El
poeta más visible en la historia de La Laguna es una poeta, Enriqueta Ochoa (Torreón,
Coah., 1928-Ciudad de México, 2008). Por suerte, su obra ha merecido frecuentes
y variadas ediciones, como la del FCE que reúne toda su producción. Hay muchas
más, claro, como Retorno de Electra
publicada en los ochenta por la colección Lecturas Mexicanas de la SEP, Material de lectura que sacó la UNAM, Que me bautice el viento. Enriqueta Ochoa
para niños, entre los que recuerdo sin consultar.
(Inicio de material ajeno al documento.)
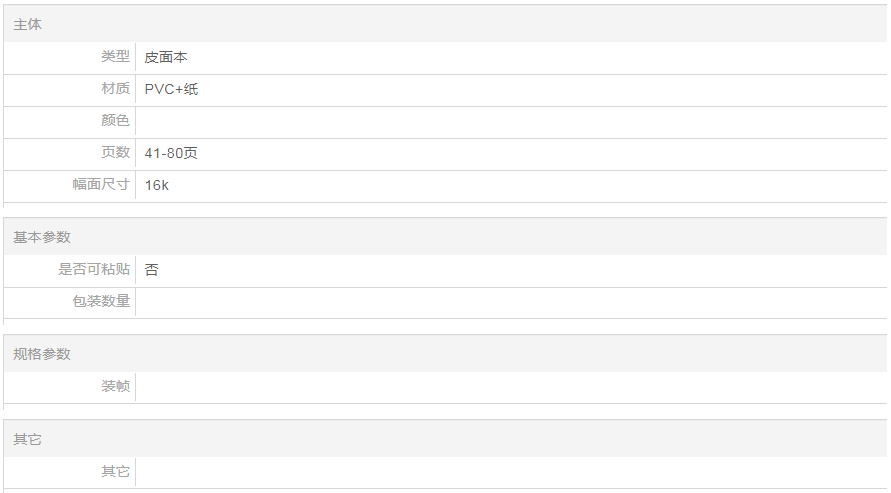Click the 主体 section header
The image size is (891, 493).
pyautogui.click(x=28, y=24)
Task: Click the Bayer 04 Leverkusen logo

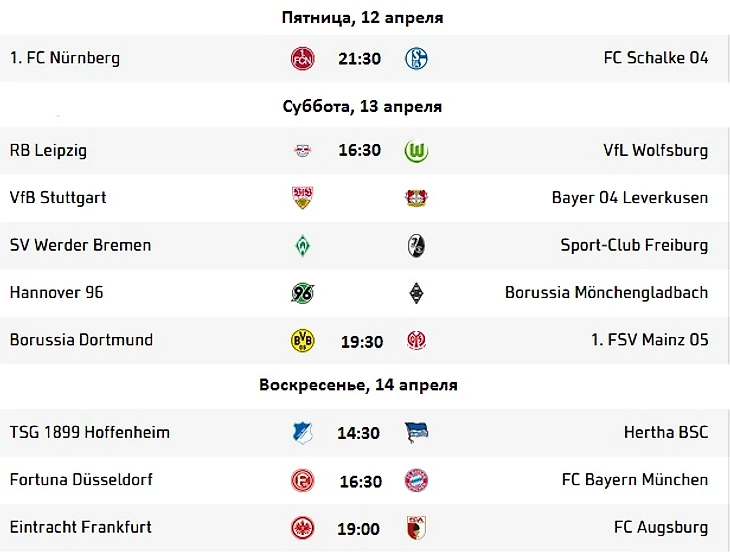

De acceso libre tenemos,
en PDF, Filtrando imágenes (Gobierno
del Estado de Coahuila, Saltillo, 2020), colección que reúne una parte significativa
de su poesía.
En
tal muestra podemos encontrar “Las urgencias de un Dios”, su primer poema
publicado y una evidencia de su precocidad literaria: tenía apenas 22 años
cuando lo dio, como se decía antes, a la estampa y provocó a la par admiración
y escándalo. Al margen de la rima y los temas provincianos a los que parecía
condenada, Enriqueta se instala de golpe en un decir moderno y en una hondura
que reflejaba la angustia mundial de la postguerra (1950): “Dios es mi
inseparable, / mi más íntimo compañero / de juegos y de lágrimas: / el más
constante y tierno, / más rebelde y sumiso”.
A
la par del poema de largo aliento, hallaremos otros breves y contundentes, como
“La muerte”, del que cito la primera de sus dos estrofas: “Caminando conmigo
desde siempre… / con tormentas de incendio me sopló en la cara; / me apadrinó
en mis nupcias con la tierra; / la garganta inauguró con sed y arenas; / y en
verano caliente abrió carrera / por los montes nocturnos de mis venas”.
O
este otro, en el que nos deslumbra la sencillez de una verdad a la que siempre
nos negaremos: la de aceptar que estamos solos y esencialmente desposeídos,
ignorantes de lo fundamental (“El hombre”): “¿Qué ha visto el hombre? Nada.
Ciego y desnudo llegó, desnudo y ciego se irá del polvo al polvo”.
Cierro con una anécdota algo triste. Vi una sola vez a la autora de los versos anteriores, la última que visitó su tierra, Torreón, cuando tenía como 70 años. Terminaba el siglo XX y mi amigo Fernando Martínez iba a comer en el restaurante del hotel Marriot con doña Enriqueta. Me llamó, me invitó, y fui, pero todo fue tan acelerado que ni cámara ni libro llevé a la mano, así que no pude salir del encuentro ni con foto ni con libro dedicado. Ante esta pérdida —y aunque queda el recuerdo de una conversación muy grata—, me he resignado a leerla y recordarla. Bien mirado es más que suficiente.